Tatsächlich ist ein Wasserflugzeug in der Bucht von Norheimsund gelandet, ohne dass ich das bemerkt hätte. Im Augenblick fährt es auf seinen Schwimmern gerade auf den Hafen zu, nein - auf uns zu, und biegt dann rund 50 Meter vor uns zur Tankstelle ab. Ein Geschehen, das man als Segler auch nicht alle Tage hat. Der Propeller stoppt und mit seinem Restschwung schwimmt es an den Anleger der Bootstankstelle heran, wo es von dem schon wartenden "Tankwart" aufgestoppt wird, indem dieser kurz gegen die Tragfläche drückt. Schon steht das Kleinflugzeug still. Selbst abbremsen kann es wohl nicht, da so ein Propeller nur vorwärts dreht. Es gehört also schon eine ordentliche Portion Feingefühl dazu, so ein Flugzeug mit genau dem richtigen Schwung so zu steuern, dass es zum Schluß am gewünschten Punkt anhält. Ich bin beeindruckt.


 

Wir starten unsere Maschine und verlassen Norheimsund um kurz nach zehn. Als wir wenige Minuten später durch die vorgelagerte Bucht nach Osten fahren, hat das Wasserflugzeug schon wieder unbemerkt abgehoben und fliegt direkt über uns hinweg. Was für ein Auftakt.




Zwischen diesen Schären wollen wir hindurch. Das sieht von weitem immer enger aus als es ist ...


Jetzt noch einmal nach NordNordWest abbiegen und der Fyksesund liegt schon vor uns. Das Besondere und schöne an diesem kleinen Fjord ist, dass er vergleichsweise schmal ist.

Der Hardangerfjord beispielsweise, ist zwischen 2 und 6 Kilometern breit, wodurch die Berge mit ihren durchschnittlich gut 1.000 Metern Höhe, zwar hübsch anzusehen sind, nicht aber unbedingt imposant wirken.

Der Fyksesund ist nur zwischen 300 und 600 Meter breit, während er beidseits von bis zu 1.300 Meter hohen Bergmassiven und sehr steilen Uferwänden begrenzt wird. Das sieht nicht nur schön aus - es wirkt auch imposant. Daher freuen wir uns heute besonders auf diesen "kleinen Fjord", den wir 2017 schon einmal befahren hatten. Damals allerdings bei schlechtem Wetter uns mäßiger Sicht. Und dann bietet sich uns heute dieses Bild ...

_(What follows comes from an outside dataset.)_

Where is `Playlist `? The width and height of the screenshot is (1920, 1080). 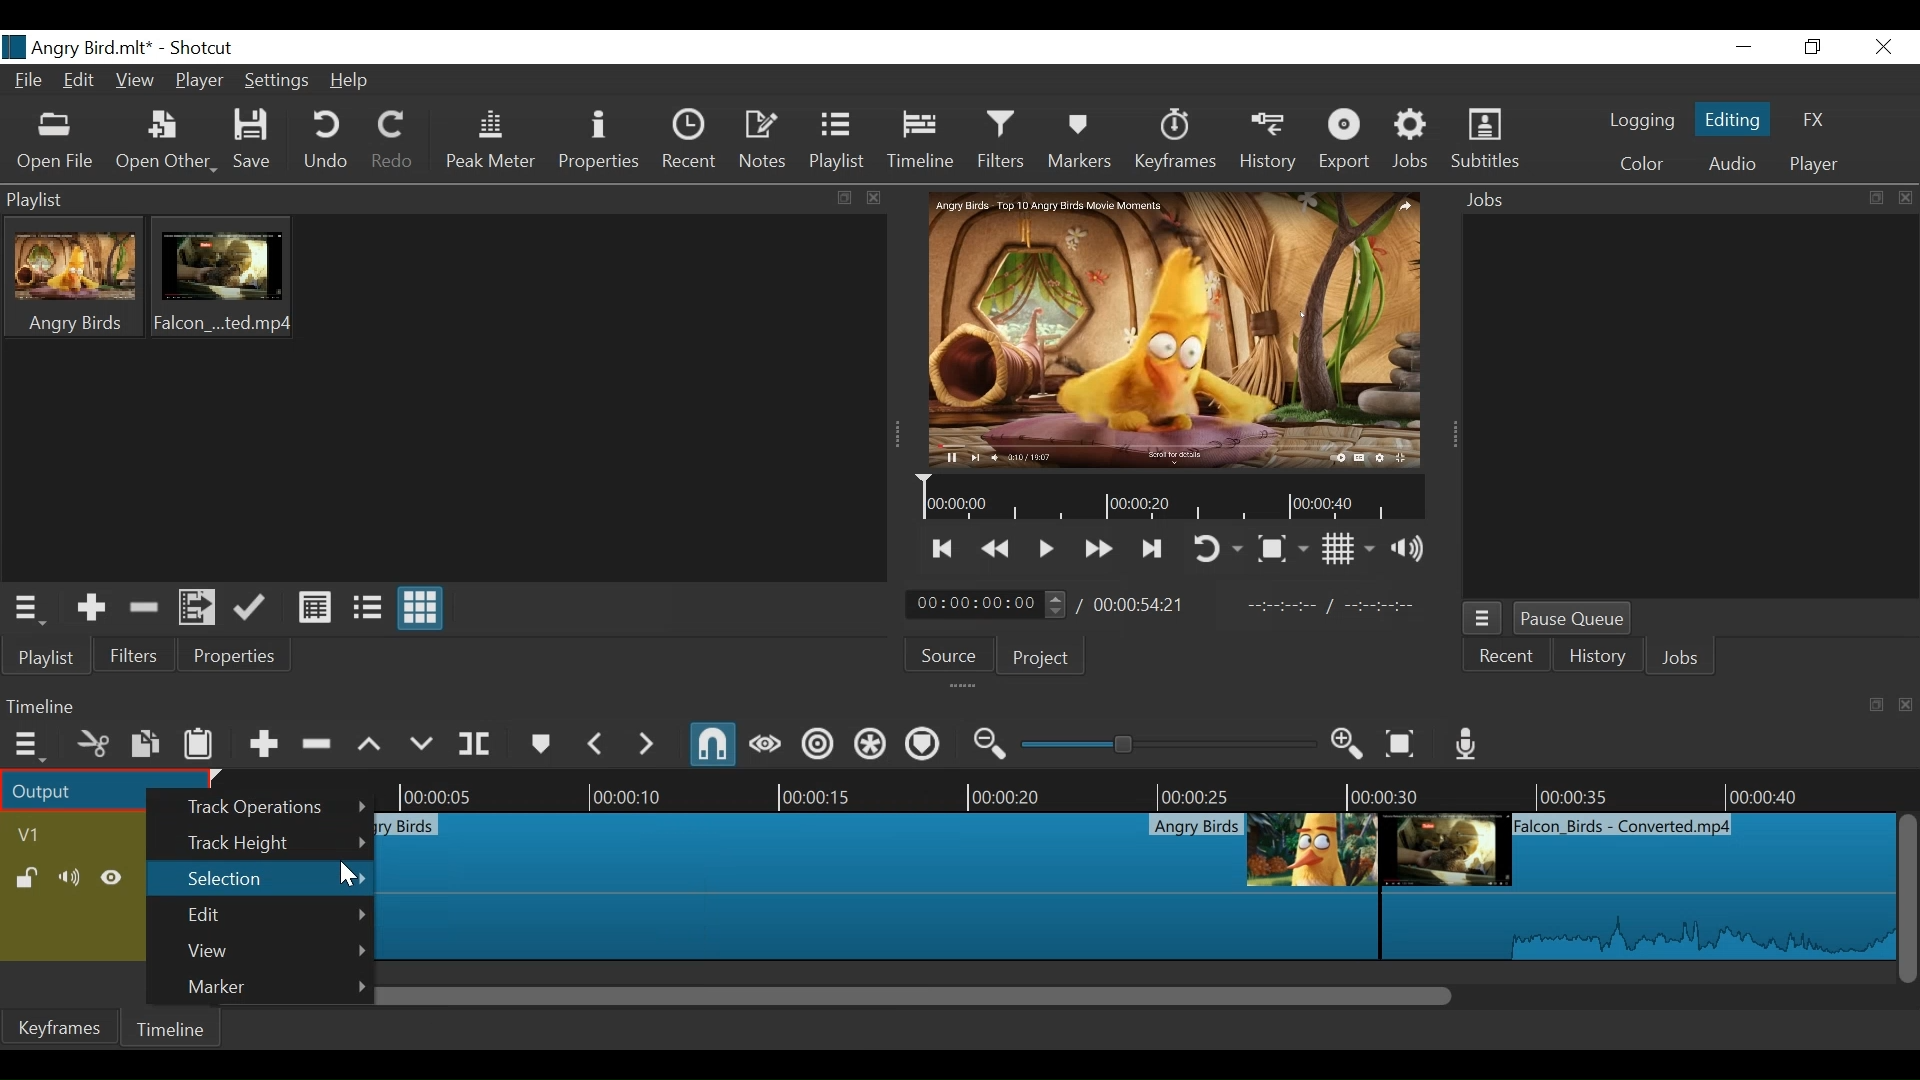 Playlist  is located at coordinates (47, 656).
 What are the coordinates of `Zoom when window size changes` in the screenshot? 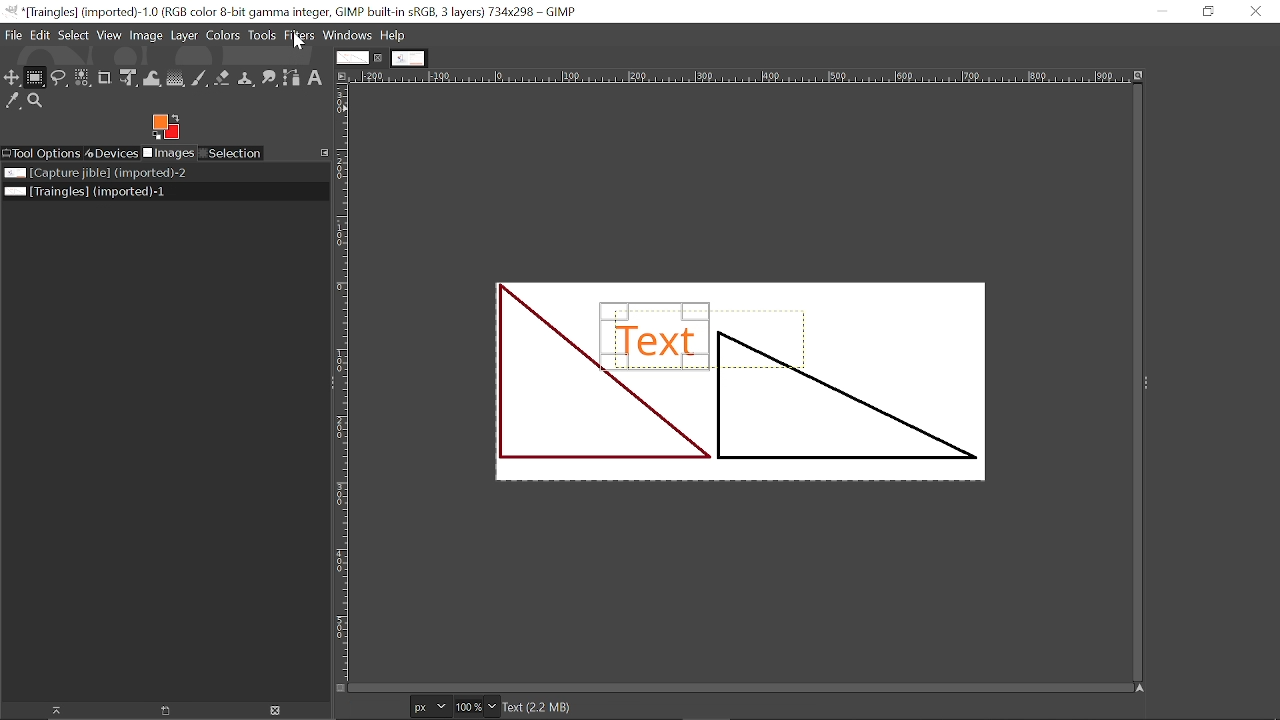 It's located at (1141, 76).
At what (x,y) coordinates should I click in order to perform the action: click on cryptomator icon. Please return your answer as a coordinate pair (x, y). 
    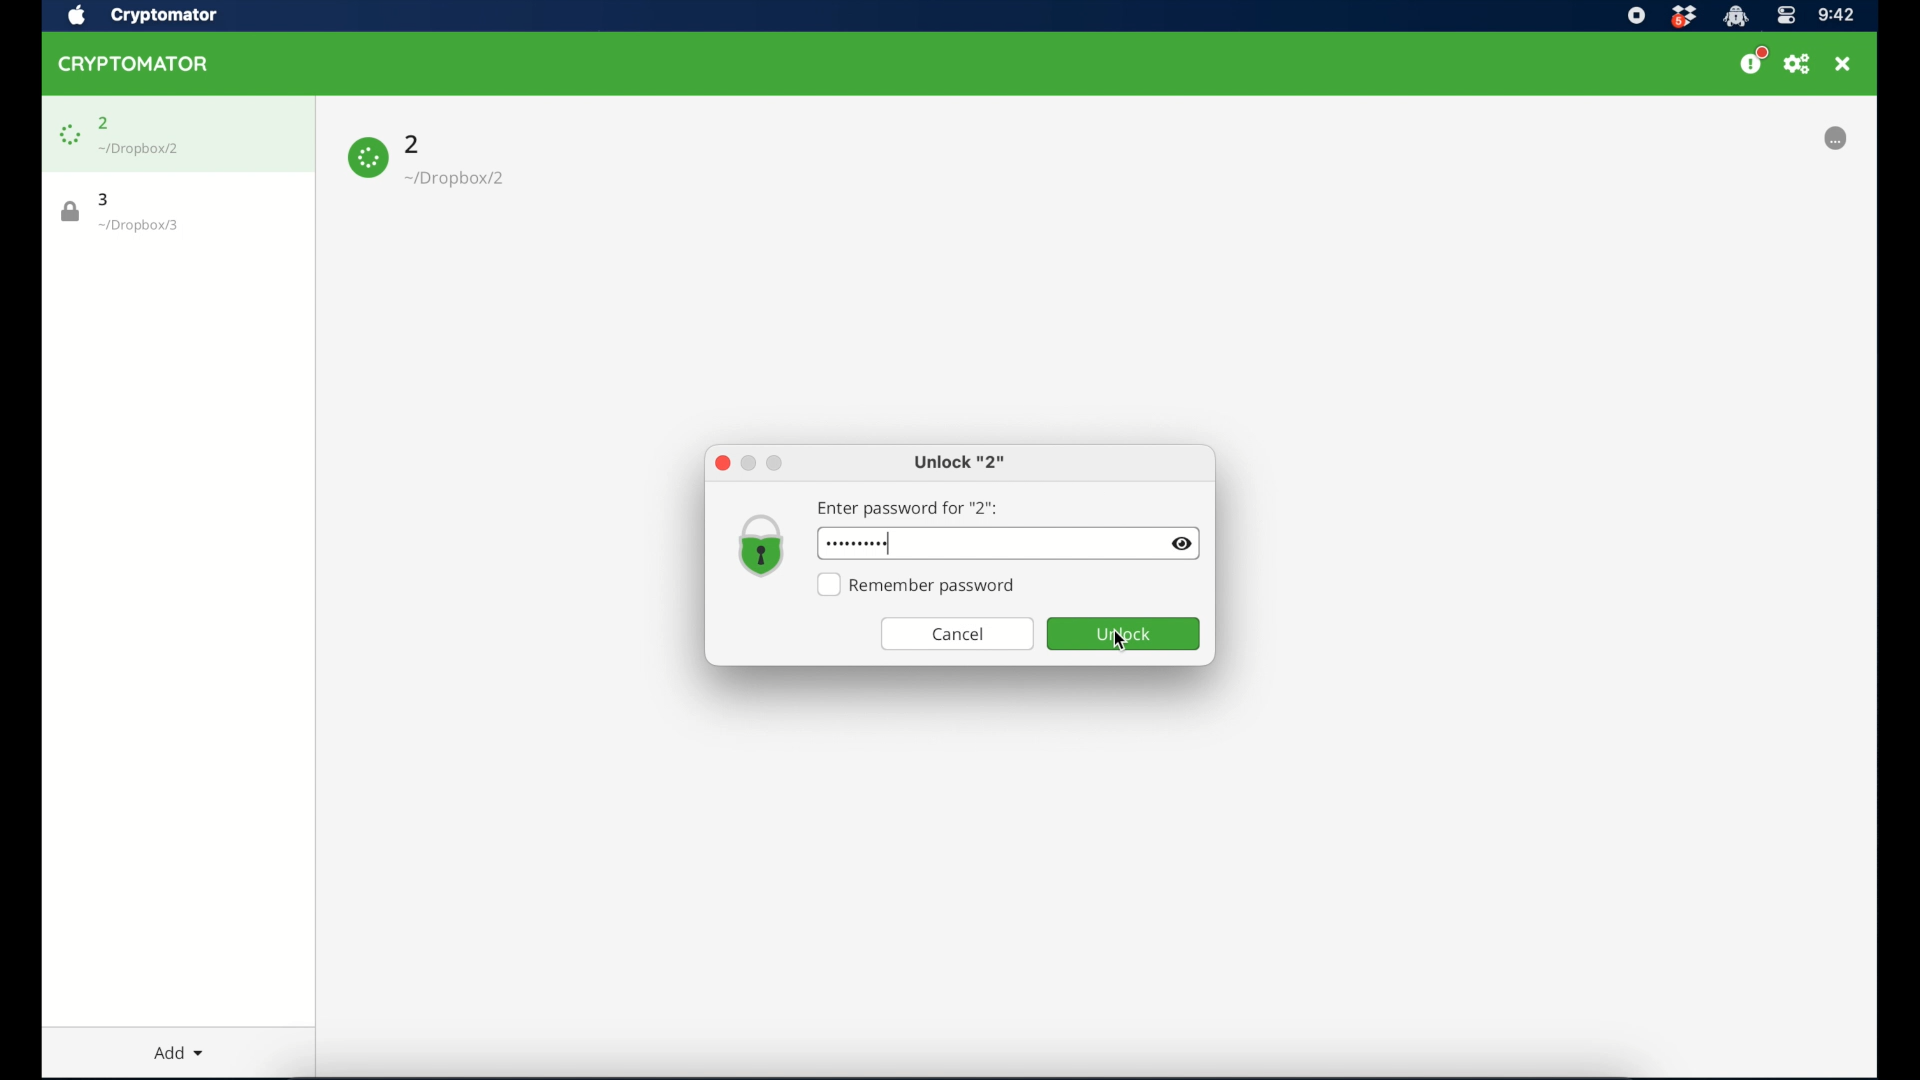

Die Einfahrt in diesen Fjord ist noch weit. Im Verlauf der knapp 10 Kilometer Länge werden die Felswände später fast senkrecht aus dem Meer empor ragen.

Auf der Westseite des Fjords reihen sich diverse Wässerfälle hintereinander, so dass wir aus dem Fotografieren und Filmen gar nicht mehr herauskommen.

Wegen der Steilhänge gibt es auch keine Straßen im Fyksesund. So ist ein Erkunden ausschließlich mit dem Boot von der Wasserseite aus möglich.











Einen Hafen im eigentlichen Sinne, gibt es im Fyksesund nicht. Jedoch befinden sich an seinem Ende zwei Steganlagen. Eine für die Fischer, die andere bietet maximal vier Gästebooten Platz zum Anlegen. Je nach Bootsgröße.

 

 Es ist noch nicht mal 13:00, als wir festgemacht am Steg von Botnen liegen. Zu unserer Überraschung gibt es hier dann sogar noch Strom. Für eine Übernachtung zahlt man hier 100 norwegische Kronen (10,- €) in bar, in die "Kasse des Vertrauens", die in einem Briefkasten untergebracht ist.

Danach machen wir uns auf den Weg, das Fjordtal auf dem Landweg ein wenig zu erkunden. Ein Eldorado für Wanderer und Bergsteiger. Viele ausgewiesene Wanderwegen laden zur Erkundung ein, doch soviel Zeit haben wir leider nicht.




An einem Wasserfall entdeckt Katrin dann diese Wasseramsel. Die Wasseramsel ist stark an Gewässer gebunden und der einzige Singvogel, der tauchen und schwimmen kann.

 



Zurück an Bord gibt es Mokka und Kuchen. Heute trotz Sonne unter Deck, denn Sonne hatten wir schon zuviel. Überhaupt gab der Tag wirklich alles, um zu begeistern. Höchsttemperatur 24°C.

Am Nachmittag kommt dann noch eine finnische Familie mit ihrem Zweimaster herein, denen wir in Ermangelung anderer Alternativen anbieten, an unserem Boot längsseits zu gehen.

Das fördert das Gemeinschaftsgefühl und so sitzen wir wenig später bei der Verkostung deutscher Braukunst auf der Ari zusammen und lassen uns ein wenig von deren Weltreise berichten, bis uns am frühen Abend der Hunger wieder auseinandertreibt. Was für ein Tag!

 

Morgen geht es, voraussichtlich bei Dauerregen, weiter den Hardangerfjord entlang.

 

Bleibt uns gewogen und weiterhin neugierig. Danke für das Interesse!